Composting Gets Easier for City-Dwellers

Americans waste 40 percent of the country's annual food supply, according to a study published by the Public Library of Science Journal last month.

This figure accounts for waste in the entire food supply – from fields and factories to the moldy leftovers in your fridge. But looking strictly at the food we buy, the U.S. Department of Agriculture estimates that we waste about one pound per person per day.

Composting is a natural solution to food waste. Homeowners with backyards need only carve out a little space to dump or bury food scraps. But city dwellers, whose outdoor experiences are limited to public parks and tar-blotched roofs, have traditionally had few options.

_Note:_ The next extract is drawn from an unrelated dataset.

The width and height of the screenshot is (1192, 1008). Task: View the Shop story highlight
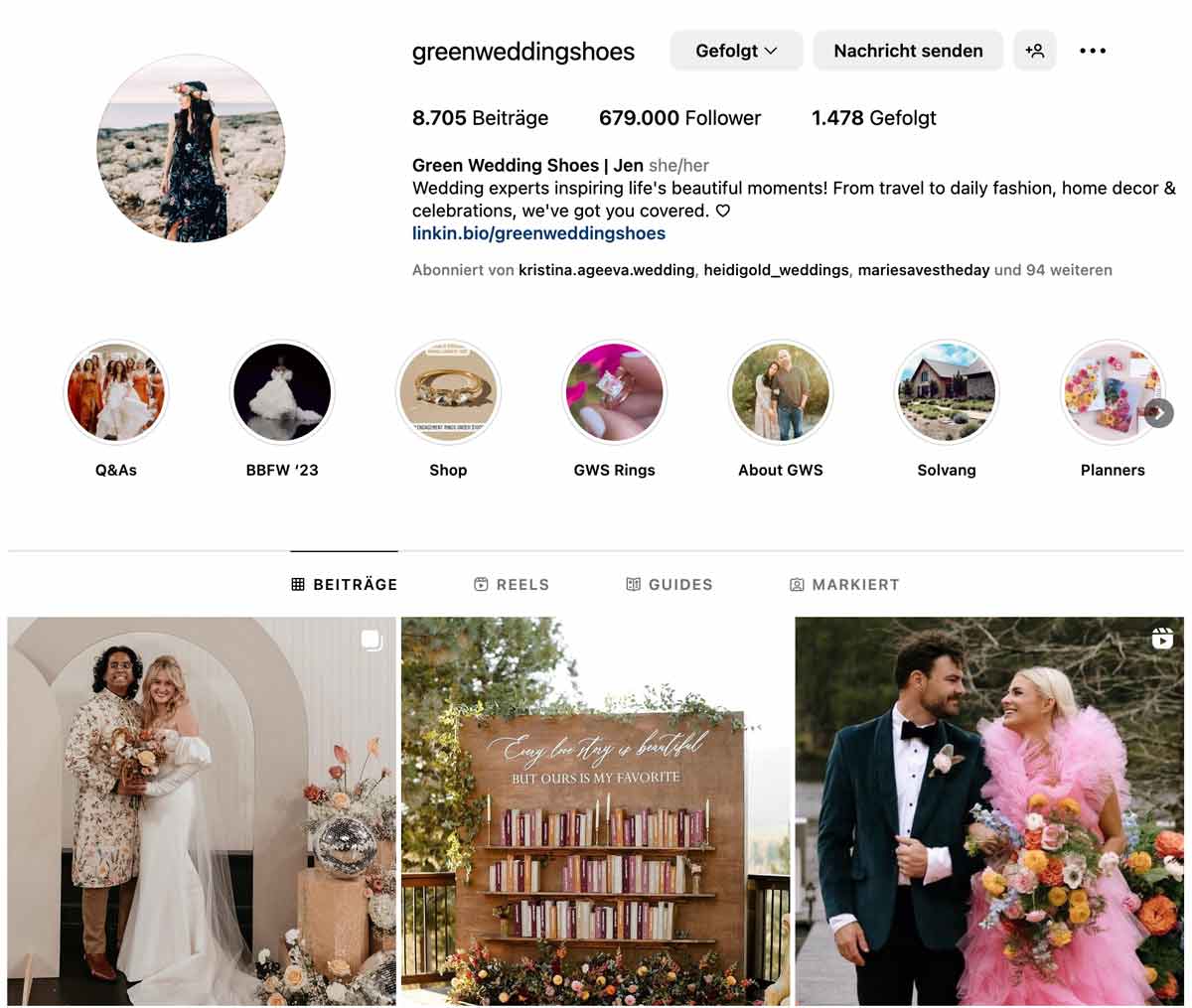(448, 392)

Over the last couple years, however, increasingly sophisticated (read: odorless) ways of composting inside your home have been introduced. Here are a few options:

  • The top-rated indoor composter company is Nature Mill, whose electrically-powered products grind food waste into houseplant-friendly fertilizer without causing a stink. Made of recycled polypropylene, NatureMill composters are slim enough to fit inside a kitchen cabinet and can process 120 pounds of food waste per month. The NatureMill XE Series, which debuted last October, ranges in price from $299-$399, and is already garnering positive reviews.
  • If you have a place to take your compost, you might like the Ceramic Compost Keeper by Norpro (pictured above). Ranging from $45-$70, the composter has charcoal air filters that effectively remove odor and is by far the best-looking option on the market. That said, the Compost Keeper needs to be emptied every few days, and customers complain about its slippery handle and popularity with fruit flies.
  • The All Seasons Indoor Composter, $65.99, can slide under a sink – but you might want to keep it there: Not because of the smell of rotting food, but because the mix-in "compost starter," whose microbes accelerate decomposition, is pretty pungent. That said, the Happy Farmer is praised for quickly fermenting and pickling food scraps.